I sense you have the track day bug now..........


----------



## Adam Kindness (Jun 22, 2002)

Any spins?

Fee mentioned a GTR spun off behind/infront of her at somepoint but she didnt say who it was.

Looks as if you're running +ve camber on the rears but it could just be the lift at the rear from braking.


----------



## sinalba (Mar 19, 2008)

:thumbsup: car looks very nice indeed


----------



## nismoboy (Dec 30, 2010)

car looks mint some nice track action pics buddy. Sounds like you had fun :thumbsup:


----------



## Alex C (Aug 10, 2005)

Adam Kindness said:


> Any spins?
> 
> Fee mentioned a GTR spun off behind/infront of her at somepoint but she didnt say who it was.
> 
> Looks as if you're running +ve camber on the rears but it could just be the lift at the rear from braking.


Hi Adam

No, wasn't me...wasn't quite commited enough to get to that point!

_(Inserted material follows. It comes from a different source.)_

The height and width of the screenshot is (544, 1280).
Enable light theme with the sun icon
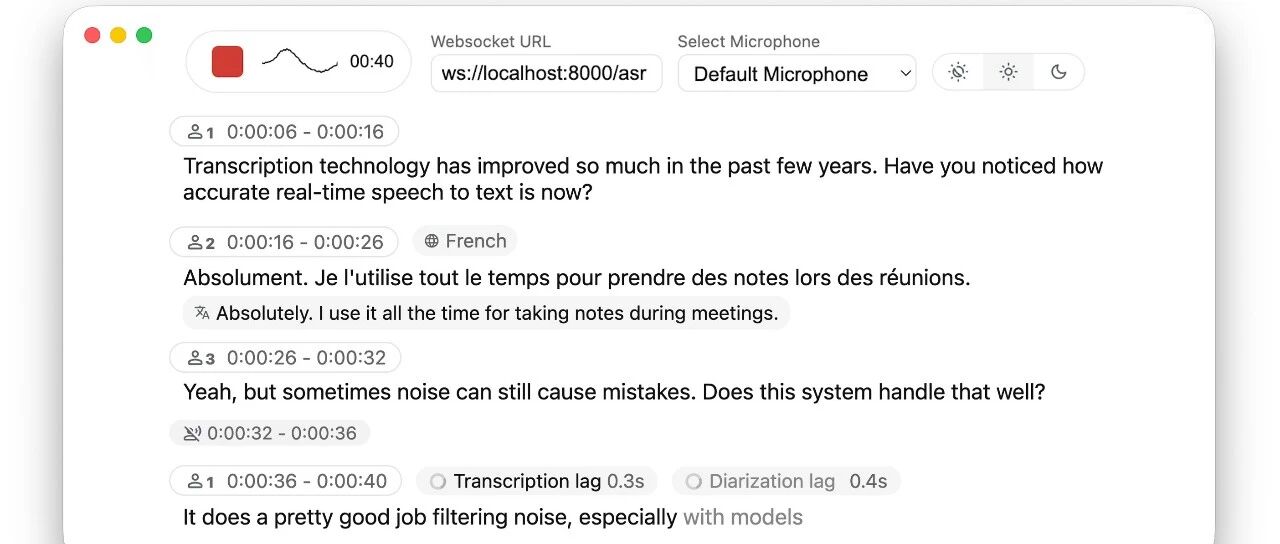(1008, 72)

I have if anything a little -'ve camber on the wheels so the picture is just deceptive as I'm braking into lodge there I think.


----------



## Alex C (Aug 10, 2005)

Wills_GunR33 said:


> Car looks really really good Alex. Sounds like you had a cracking day.
> I sense you have the track day bug now..........


Absolutely I do, loved it even though I was a learner driver all over again


----------



## WillRobDon (Jul 29, 2006)

Nice to see a GTR being used for what it was designed for! 

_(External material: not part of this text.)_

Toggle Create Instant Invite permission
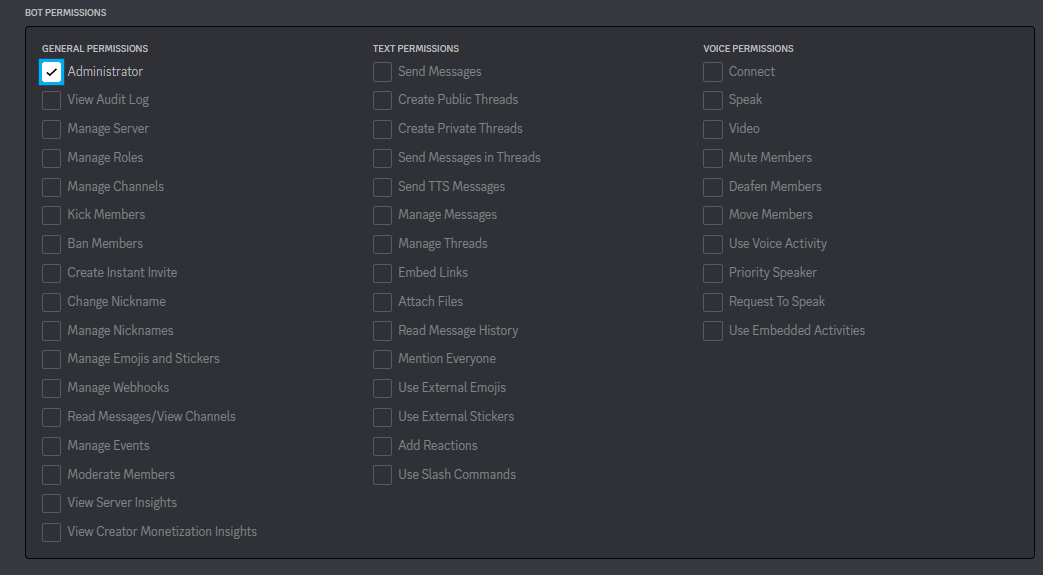The height and width of the screenshot is (575, 1043). [52, 273]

What was the brake issue? They look massive from the picture? Not oem brembos??


----------



## MS33 (Jun 27, 2007)

Car looks well sweet. :thumbsup:


----------



## Alex C (Aug 10, 2005)

willrobdon said:


> Nice to see a GTR being used for what it was designed for!
> 
> What was the brake issue? They look massive from the picture? Not oem brembos??



355mm Stoptechs - the issue was maybe down to me not having a good cool down lap after the first session (where they were very strong for 5 laps). When I stopped they were smoking a bit but not usually a big deal. I then went out again 10 mins later and used them quite hard straight away - from that point on a had a vibration and grumbling noise. They still stopped but not quite as well and died off noticeably towards the end of the day.

On the road now though they feel initially sharper than before the day...wierd. Still got the vibration on heavy use though.


----------



## jae (Aug 28, 2002)

Thanks for the heads up & the kind words Alex. Delighted to see the beastie's mechanics can handle trackwork with ease, and the stance in the photos seems comfortable. Then again, with the R&D, sweat and money poured under that bonnet, it bloody well should be capable :thumbsup:

Brakes were specced for road use, so some config may be needed to settle them for trackwork. But yes, a track blast has probably scrubbed them down nicely for day to day use...

But I still shudder at the alloys & side skirts you put on, sorry


----------



## paul creed (Feb 18, 2003)

what happened to the twin blade too. I kinda liked that. . Car does look good on track though.


----------



## [email protected] (Aug 13, 2007)

track day photos are great!


----------